14 Settembre 2018
La Corte di Cassazione è stata recentemente chiamata a pronunciarsi sulla possibilità di computare, ai fini del comporto, le assenze del dipendente che – dopo una malattia – abbia fruito di un periodo di aspettativa e, all’esito di questa, non rientri in servizio, senza giustificare l’assenza.
Il datore di lavoro (ed, invero, anche la corte territoriale) aveva, infatti, ritenuto presumibile la prosecuzione della malattia anche dopo il periodo di congedo, posto che quest’ultimo era stato concesso proprio in virtù dello stato morboso del lavoratore e, pertanto, anche le ulteriori assenze effettuate dopo la cessazione dell’aspettativa erano state ritenute imputabili a malattia e, dunque, utili ai fini della consumazione del periodo di comporto.
In giurisprudenza è, infatti, consolidato il principio per cui l’eventuale aspettativa per malattia concessa al lavoratore debba essere considerata come “neutra” ai fini del comporto, con conseguente esclusione del relativo periodo sia dal computo delle giornate di malattia, sia dal calcolo dell’arco temporale di riferimento previsto dalla contrattazione collettiva per il comporto; tuttavia, come chiarito dai giudici di legittimità, il datore di lavoro potrà “legittimamente esercitare il diritto di recesso ove, al termine dell’aspettativa, il lavoratore non rientri in servizio o si assenti nuovamente per malattia, e l’assenza, sommata alle precedenti, superi il periodo cosiddetto “interno” entro l’arco temporale esterno, da calcolarsi escludendo il periodo di aspettativa” (cfr. da ultimo Cass. 3297/2016).
Sul punto, il lavoratore si era difeso sostenendo che la successiva assenza non fosse imputabile a malattia (dallo stesso, peraltro, mai comunicata e mai giustificata come tale all’azienda con idonea certificazione medica), ma alla sua deliberata volontà di non rientrare in servizio a seguito del trasferimento disposto, nelle more, dal datore di lavoro.

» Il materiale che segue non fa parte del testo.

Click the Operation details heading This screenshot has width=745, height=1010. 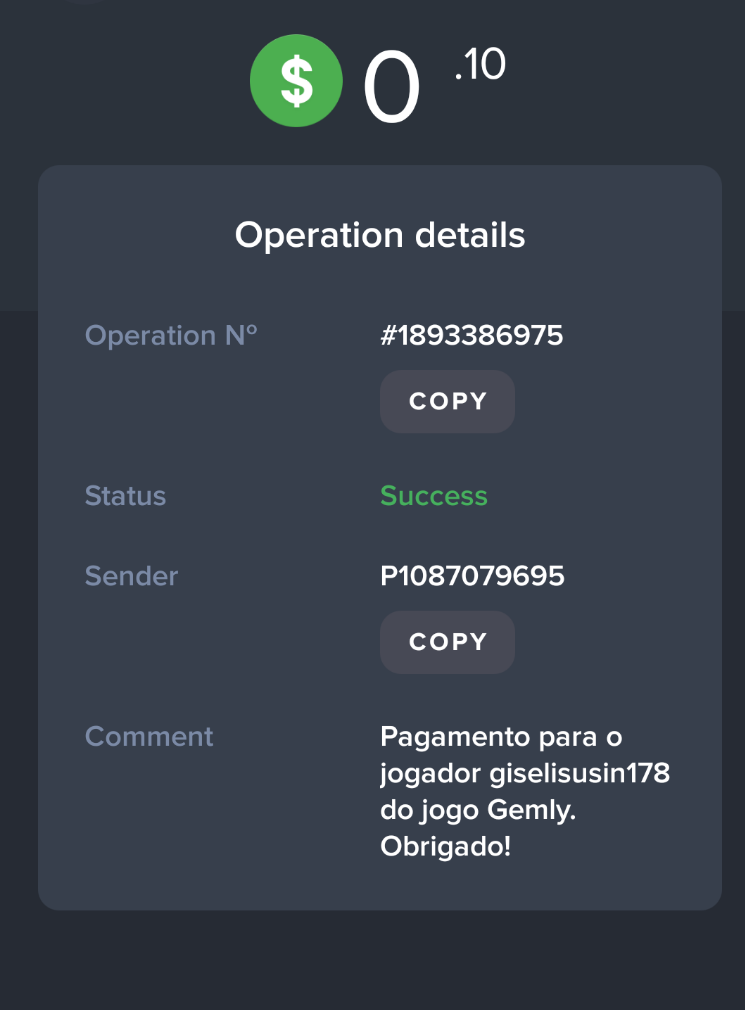click(x=380, y=236)
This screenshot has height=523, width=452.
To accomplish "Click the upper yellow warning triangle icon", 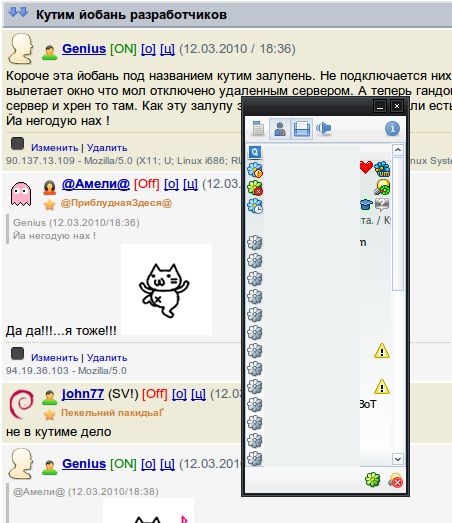I will click(x=382, y=351).
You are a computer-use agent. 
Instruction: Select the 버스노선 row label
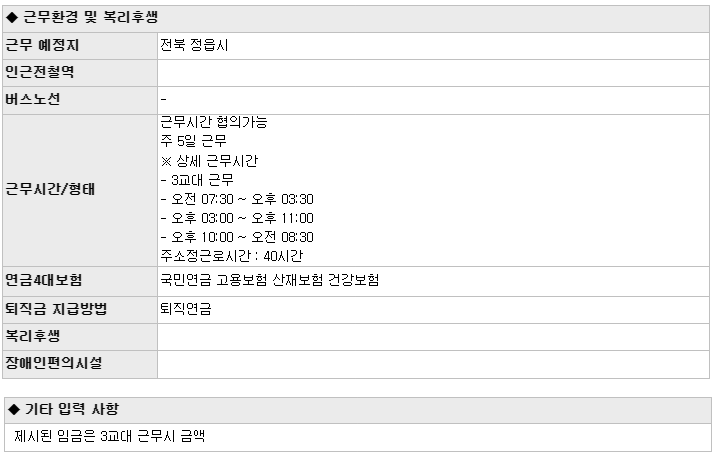click(80, 100)
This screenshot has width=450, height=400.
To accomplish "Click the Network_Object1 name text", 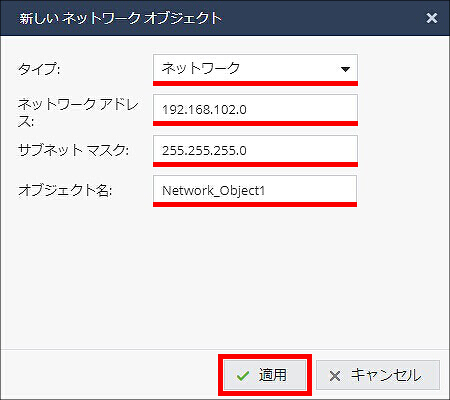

La Suprema Corte, nella sentenza in commento, pur confermando i propri precedenti in ordine al carattere “neutro” dell’aspettativa per malattia, ha tuttavia cassato con rinvio la sentenza impugnata, evidenziando come “per la computabilità nel periodo di comporto del periodo di assenza del lavoratore successivo alla scadenza del periodo di malattia previsto dal contratto collettivo è necessario accertare, anche in via presuntiva, che il mancato rientro in servizio del lavoratore – o la sua successiva assenza – siano dovuti ad una condizione di malattia, non essendo invece rilevanti le assenze imputabili ad una sua scelta volontaria” (Cass. 27 luglio 2018, n. 19927), che – al contrario – avrebbero legittimato l’irrogazione di un licenziamento per giustificato motivo soggettivo.